#### Extracted information
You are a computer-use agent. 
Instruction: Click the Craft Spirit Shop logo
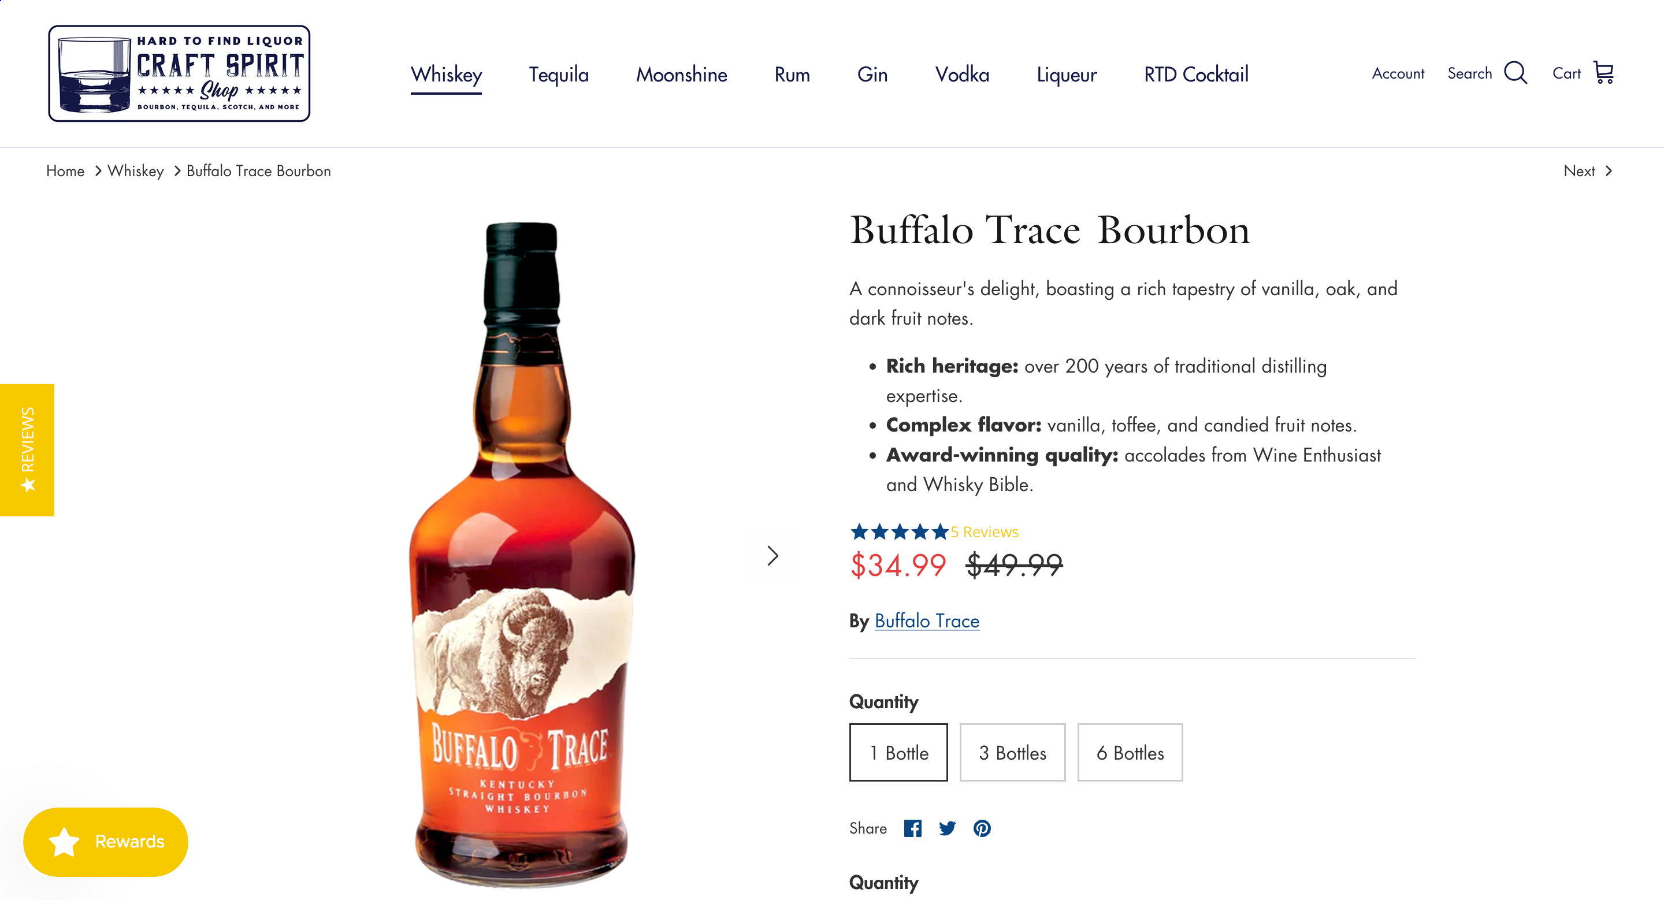pos(179,74)
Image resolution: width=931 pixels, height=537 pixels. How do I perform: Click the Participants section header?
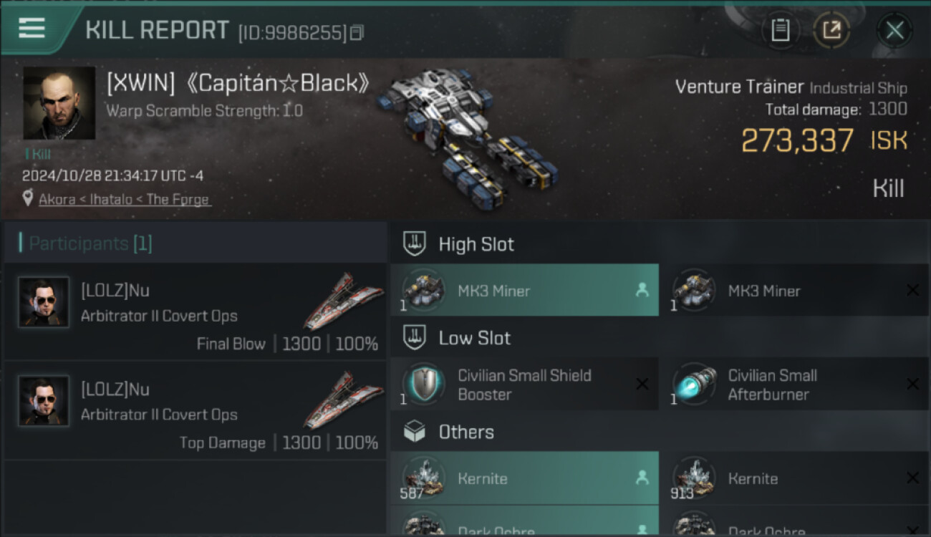coord(90,243)
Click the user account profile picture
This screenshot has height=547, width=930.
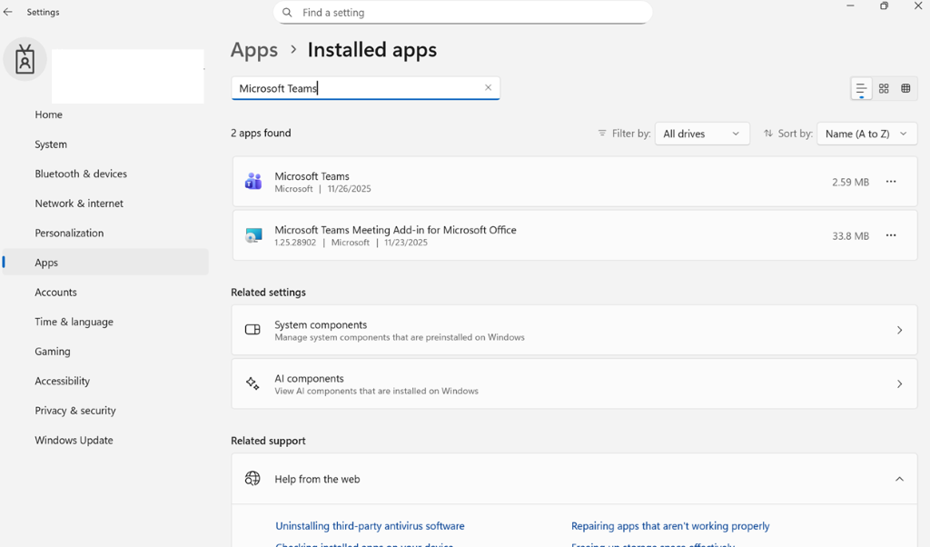click(25, 60)
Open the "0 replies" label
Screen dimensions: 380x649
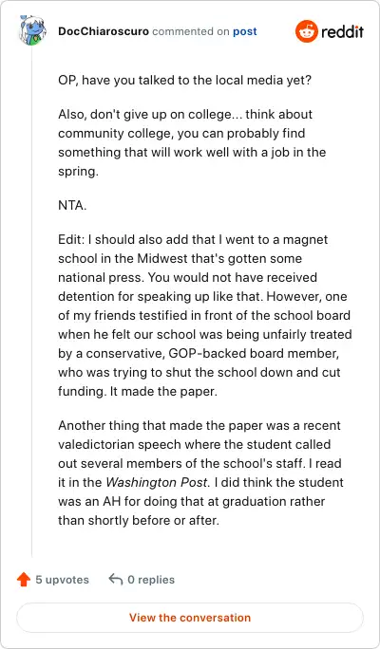point(151,580)
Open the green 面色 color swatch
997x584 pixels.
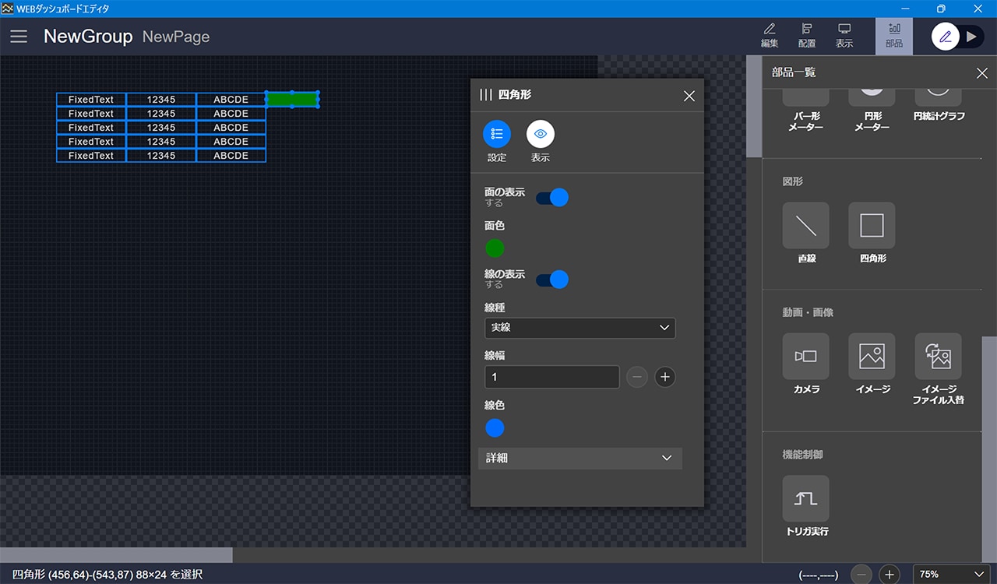pyautogui.click(x=495, y=248)
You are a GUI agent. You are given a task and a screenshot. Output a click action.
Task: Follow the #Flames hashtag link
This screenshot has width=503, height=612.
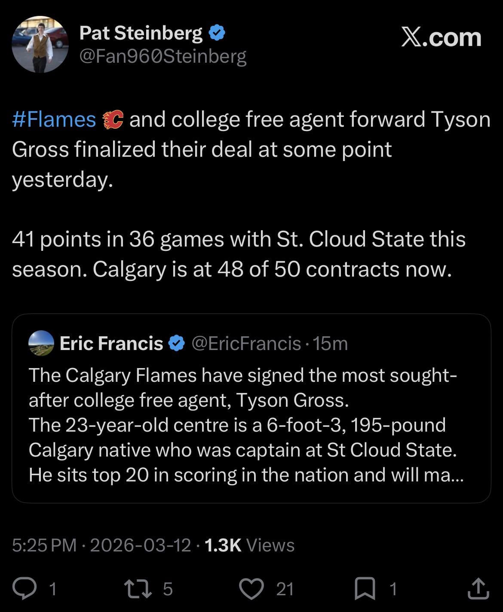tap(54, 120)
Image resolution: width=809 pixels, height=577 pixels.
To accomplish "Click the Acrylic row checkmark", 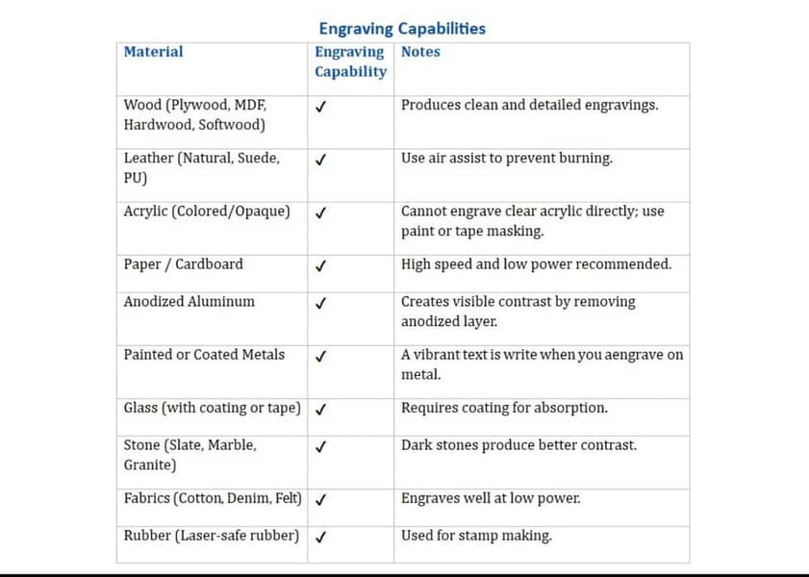I will [320, 213].
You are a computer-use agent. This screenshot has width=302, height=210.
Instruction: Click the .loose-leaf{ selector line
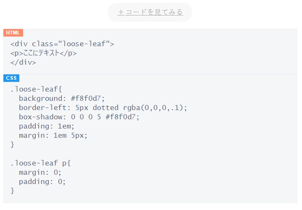coord(36,89)
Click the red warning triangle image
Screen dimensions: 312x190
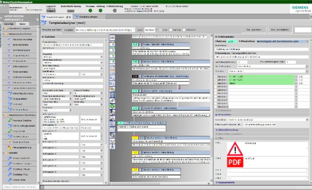(234, 148)
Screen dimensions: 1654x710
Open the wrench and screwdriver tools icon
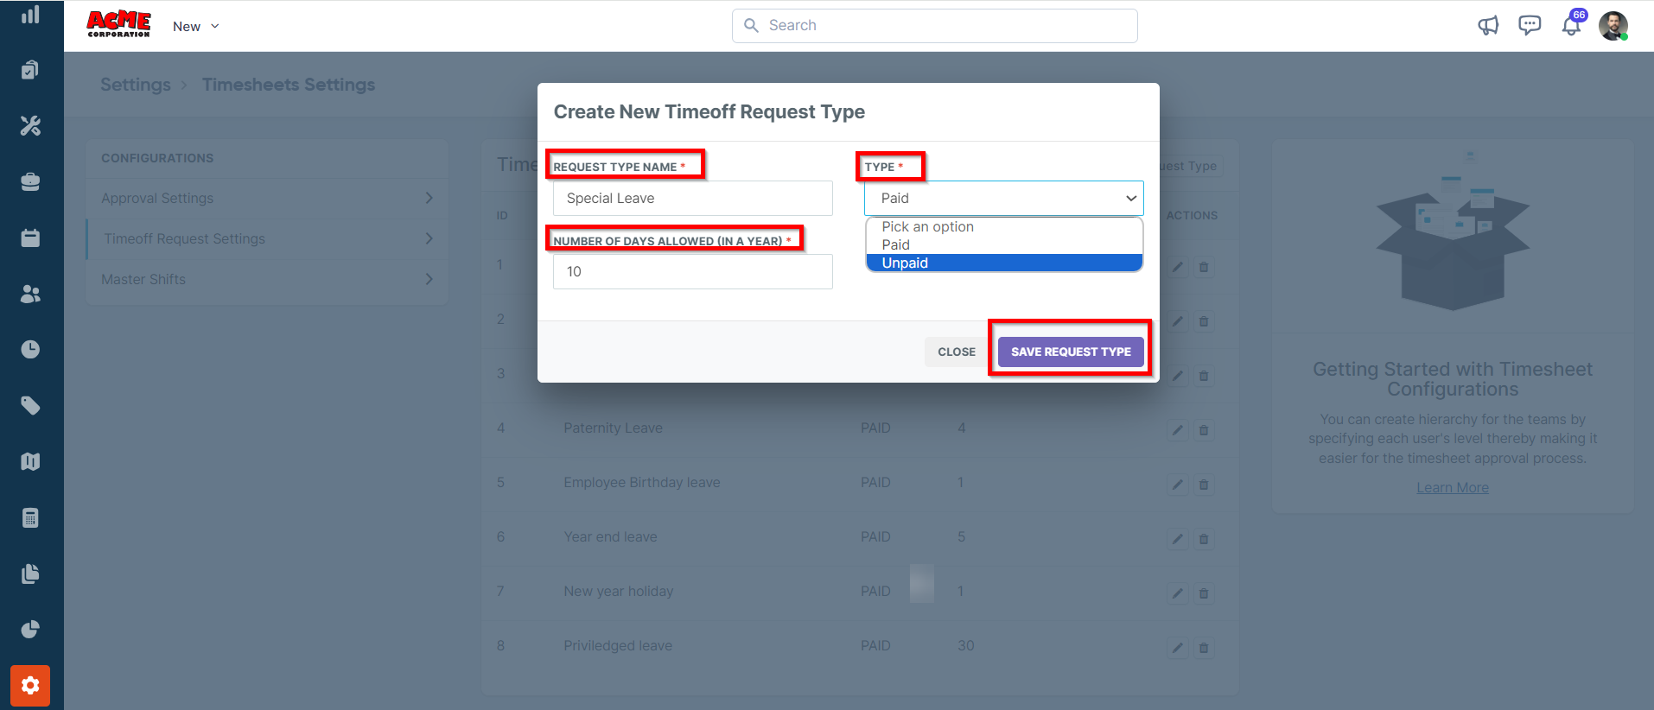(30, 126)
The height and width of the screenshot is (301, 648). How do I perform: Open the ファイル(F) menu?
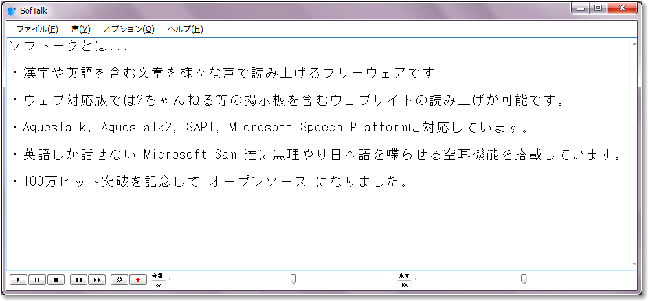[37, 29]
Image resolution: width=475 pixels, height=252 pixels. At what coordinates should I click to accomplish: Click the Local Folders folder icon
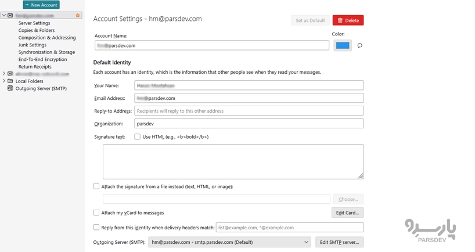coord(10,81)
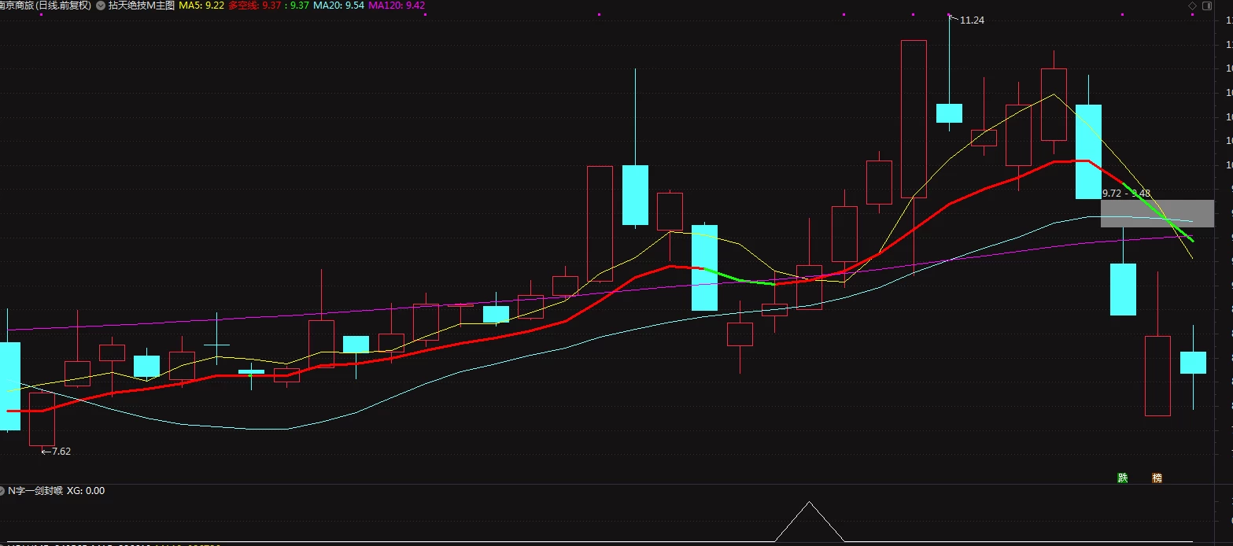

#### Task instructions
Copy every line in the listing above where the string "agent" turns up.

#### Reply
You are a computer-use agent. 
You are a GUI agent. You are given a task and a screenshot. Output a click action.
You are a computer-use agent. This screenshot has width=302, height=210.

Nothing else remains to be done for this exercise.